» WHAT IS REQUIRED: Copy every line of the material word for word, and leave the pictures out.

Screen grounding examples
- - - - - - -

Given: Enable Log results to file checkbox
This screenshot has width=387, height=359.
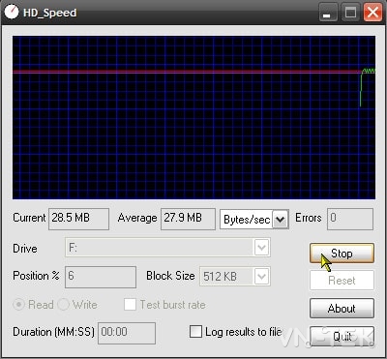Looking at the screenshot, I should pyautogui.click(x=195, y=331).
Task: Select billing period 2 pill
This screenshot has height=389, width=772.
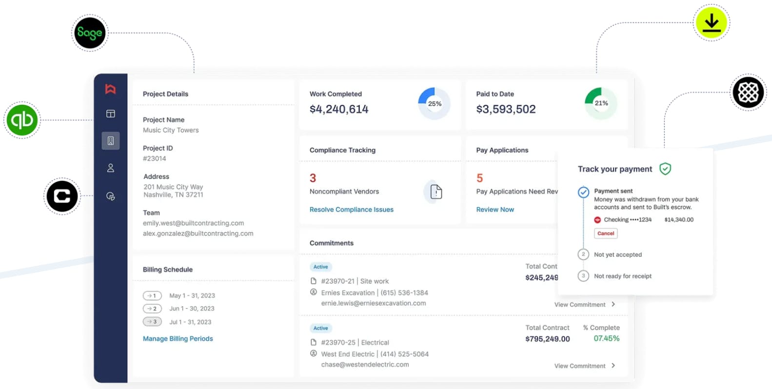Action: [152, 309]
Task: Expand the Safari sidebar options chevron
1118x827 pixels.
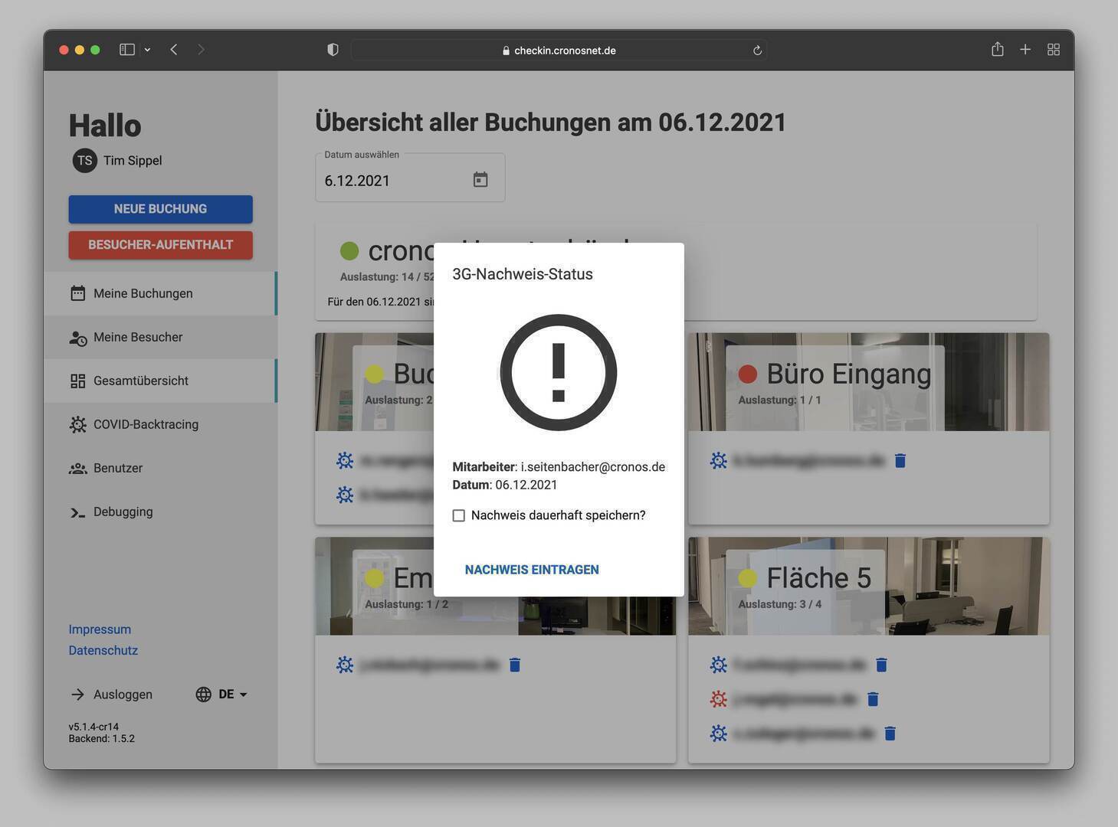Action: [x=147, y=50]

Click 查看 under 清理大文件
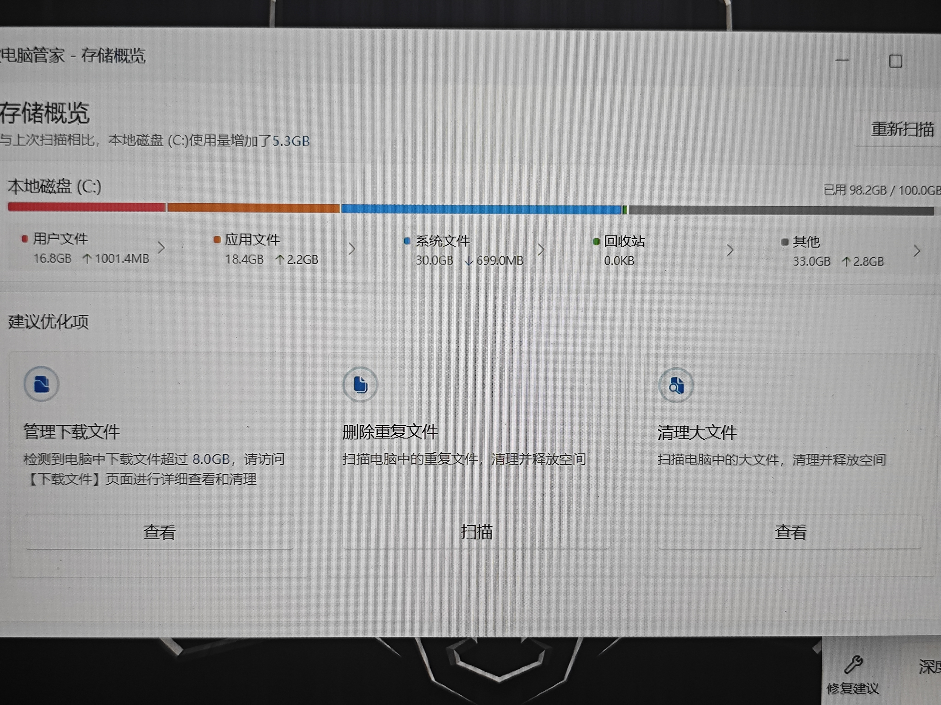[x=790, y=532]
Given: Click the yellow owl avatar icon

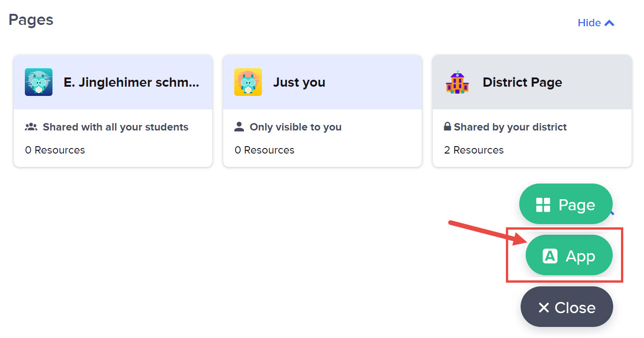Looking at the screenshot, I should tap(248, 82).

- - - - - - -

» ANSWER FOR THIS EXERCISE:
Given: Enable Log results to file checkbox
This screenshot has width=387, height=359.
Looking at the screenshot, I should pyautogui.click(x=195, y=331).
Task: Select billing period 2 pill
This screenshot has height=389, width=772.
Action: [152, 309]
Task: Expand the Safari sidebar options chevron
1118x827 pixels.
Action: [x=147, y=50]

Click 查看 under 清理大文件
[x=790, y=532]
Given: Click the yellow owl avatar icon

Looking at the screenshot, I should tap(248, 82).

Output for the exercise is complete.